Reproduce the following lines word for word, omitting the pictures from your answer.
:: PROVIDED ENTRIES ::
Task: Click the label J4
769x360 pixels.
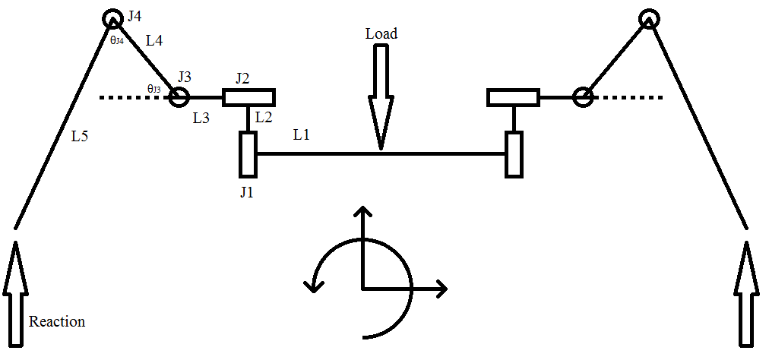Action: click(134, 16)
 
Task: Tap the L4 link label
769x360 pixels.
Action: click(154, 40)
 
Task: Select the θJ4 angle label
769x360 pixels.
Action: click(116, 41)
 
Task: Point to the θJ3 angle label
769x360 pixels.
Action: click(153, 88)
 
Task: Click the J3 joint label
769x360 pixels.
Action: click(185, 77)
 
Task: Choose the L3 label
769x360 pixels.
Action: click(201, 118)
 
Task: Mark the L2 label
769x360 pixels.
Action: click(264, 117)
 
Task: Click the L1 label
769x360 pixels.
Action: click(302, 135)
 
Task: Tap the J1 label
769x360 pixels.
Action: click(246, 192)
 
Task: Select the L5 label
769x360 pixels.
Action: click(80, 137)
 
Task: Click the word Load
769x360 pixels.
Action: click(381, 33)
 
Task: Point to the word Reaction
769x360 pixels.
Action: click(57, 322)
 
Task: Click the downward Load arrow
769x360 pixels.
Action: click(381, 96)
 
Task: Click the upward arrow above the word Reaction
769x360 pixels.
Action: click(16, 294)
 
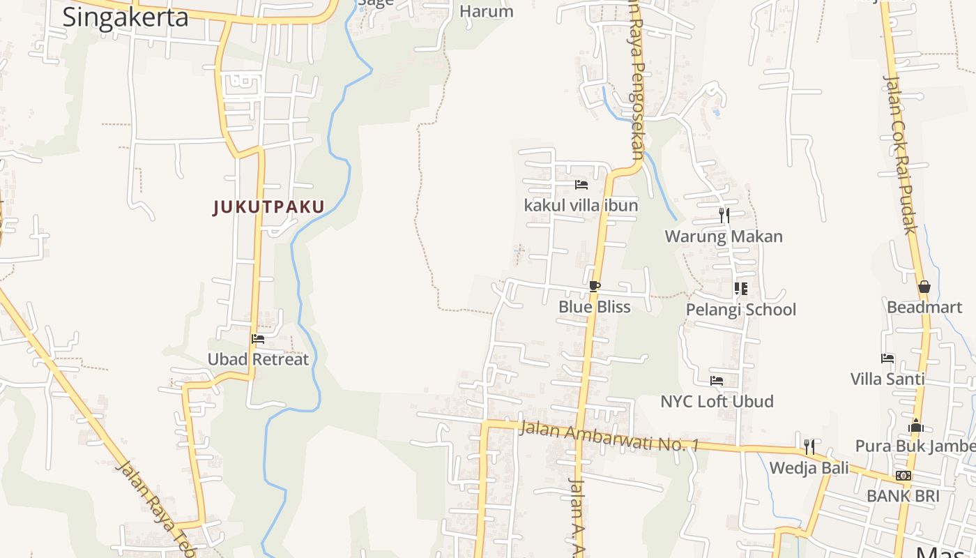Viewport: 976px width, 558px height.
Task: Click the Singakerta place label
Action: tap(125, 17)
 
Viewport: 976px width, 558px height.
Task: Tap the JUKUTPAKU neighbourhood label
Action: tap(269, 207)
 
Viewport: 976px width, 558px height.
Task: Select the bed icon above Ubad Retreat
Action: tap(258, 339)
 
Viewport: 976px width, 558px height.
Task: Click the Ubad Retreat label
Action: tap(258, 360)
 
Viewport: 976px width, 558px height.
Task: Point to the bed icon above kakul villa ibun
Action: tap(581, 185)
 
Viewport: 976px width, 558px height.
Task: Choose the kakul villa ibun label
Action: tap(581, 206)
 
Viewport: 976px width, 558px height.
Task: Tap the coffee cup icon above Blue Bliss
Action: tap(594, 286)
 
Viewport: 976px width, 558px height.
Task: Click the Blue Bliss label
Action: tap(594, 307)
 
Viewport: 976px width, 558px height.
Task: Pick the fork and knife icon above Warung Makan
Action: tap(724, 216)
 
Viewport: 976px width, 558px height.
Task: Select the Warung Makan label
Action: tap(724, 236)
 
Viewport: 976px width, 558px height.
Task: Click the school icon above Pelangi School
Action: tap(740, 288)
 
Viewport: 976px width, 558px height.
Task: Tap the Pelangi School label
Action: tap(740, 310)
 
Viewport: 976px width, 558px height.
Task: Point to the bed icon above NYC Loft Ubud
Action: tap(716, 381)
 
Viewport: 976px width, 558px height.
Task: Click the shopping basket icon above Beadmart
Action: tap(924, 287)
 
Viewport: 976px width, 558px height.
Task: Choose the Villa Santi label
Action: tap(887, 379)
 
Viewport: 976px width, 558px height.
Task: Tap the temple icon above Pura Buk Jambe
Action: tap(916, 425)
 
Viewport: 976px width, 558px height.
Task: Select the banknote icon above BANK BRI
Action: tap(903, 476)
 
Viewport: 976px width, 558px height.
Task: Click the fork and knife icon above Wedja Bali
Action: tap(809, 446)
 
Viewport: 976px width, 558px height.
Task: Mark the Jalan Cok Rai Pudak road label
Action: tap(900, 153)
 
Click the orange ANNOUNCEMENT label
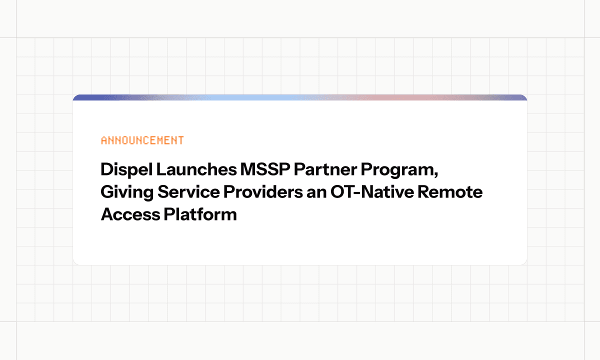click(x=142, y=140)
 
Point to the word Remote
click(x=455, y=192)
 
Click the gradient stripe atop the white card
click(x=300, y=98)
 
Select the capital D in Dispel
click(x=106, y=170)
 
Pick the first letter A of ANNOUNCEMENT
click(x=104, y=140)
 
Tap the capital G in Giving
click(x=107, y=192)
:::
=== IN RESPONSE ===
Task: Click the label J4
769x360 pixels.
Action: click(134, 16)
 
Task: Tap the L4 link label
769x360 pixels.
Action: click(154, 40)
 
Task: Select the θJ4 angle label
769x360 pixels.
Action: click(116, 41)
 
Task: Point to the θJ3 angle label
769x360 pixels.
Action: click(153, 88)
 
Task: Click the J3 joint label
769x360 pixels.
Action: click(185, 77)
 
Task: Choose the L3 label
769x360 pixels.
Action: click(201, 118)
 
Task: Mark the L2 label
769x360 pixels.
Action: click(264, 117)
 
Task: Click the L1 label
769x360 pixels.
Action: click(302, 135)
 
Task: Tap the J1 label
769x360 pixels.
Action: click(246, 192)
 
Task: Select the L5 label
769x360 pixels.
Action: click(80, 137)
 
Task: Click the word Load
769x360 pixels.
Action: click(381, 33)
 
Task: Point to the word Reaction
769x360 pixels.
Action: click(57, 322)
 
Task: Click the downward Load arrow
769x360 pixels.
Action: click(381, 96)
 
Task: Click the upward arrow above the word Reaction
769x360 pixels.
Action: click(16, 294)
 
Viewport: 976px width, 558px height.
Task: Click the Singakerta place label
Action: tap(125, 17)
 
Viewport: 976px width, 558px height.
Task: Tap the JUKUTPAKU neighbourhood label
Action: tap(269, 207)
 
Viewport: 976px width, 558px height.
Task: Select the bed icon above Ubad Retreat
Action: tap(258, 339)
 
Viewport: 976px width, 558px height.
Task: Click the Ubad Retreat label
Action: tap(258, 360)
 
Viewport: 976px width, 558px height.
Task: Point to the bed icon above kakul villa ibun
Action: tap(581, 185)
 
Viewport: 976px width, 558px height.
Task: Choose the kakul villa ibun label
Action: tap(581, 206)
 
Viewport: 976px width, 558px height.
Task: Tap the coffee cup icon above Blue Bliss
Action: tap(594, 286)
 
Viewport: 976px width, 558px height.
Task: Click the Blue Bliss label
Action: tap(594, 307)
 
Viewport: 976px width, 558px height.
Task: Pick the fork and knife icon above Warung Makan
Action: tap(724, 216)
 
Viewport: 976px width, 558px height.
Task: Select the Warung Makan label
Action: tap(724, 236)
 
Viewport: 976px width, 558px height.
Task: Click the school icon above Pelangi School
Action: tap(740, 288)
 
Viewport: 976px width, 558px height.
Task: Tap the Pelangi School label
Action: tap(740, 310)
 
Viewport: 976px width, 558px height.
Task: Point to the bed icon above NYC Loft Ubud
Action: tap(716, 381)
 
Viewport: 976px width, 558px height.
Task: Click the shopping basket icon above Beadmart
Action: tap(924, 287)
 
Viewport: 976px width, 558px height.
Task: Choose the Villa Santi label
Action: tap(887, 379)
 
Viewport: 976px width, 558px height.
Task: Tap the temple icon above Pura Buk Jambe
Action: tap(916, 425)
 
Viewport: 976px width, 558px height.
Task: Select the banknote icon above BANK BRI
Action: tap(903, 476)
 
Viewport: 976px width, 558px height.
Task: Click the fork and knife icon above Wedja Bali
Action: tap(809, 446)
 
Viewport: 976px width, 558px height.
Task: Mark the Jalan Cok Rai Pudak road label
Action: tap(900, 153)
 
Click the orange ANNOUNCEMENT label
click(x=142, y=140)
 
Point to the word Remote
click(x=455, y=192)
 
Click the gradient stripe atop the white card
click(x=300, y=98)
 
Select the capital D in Dispel
click(x=106, y=170)
 
Pick the first letter A of ANNOUNCEMENT
click(x=104, y=140)
 
Tap the capital G in Giving
click(x=107, y=192)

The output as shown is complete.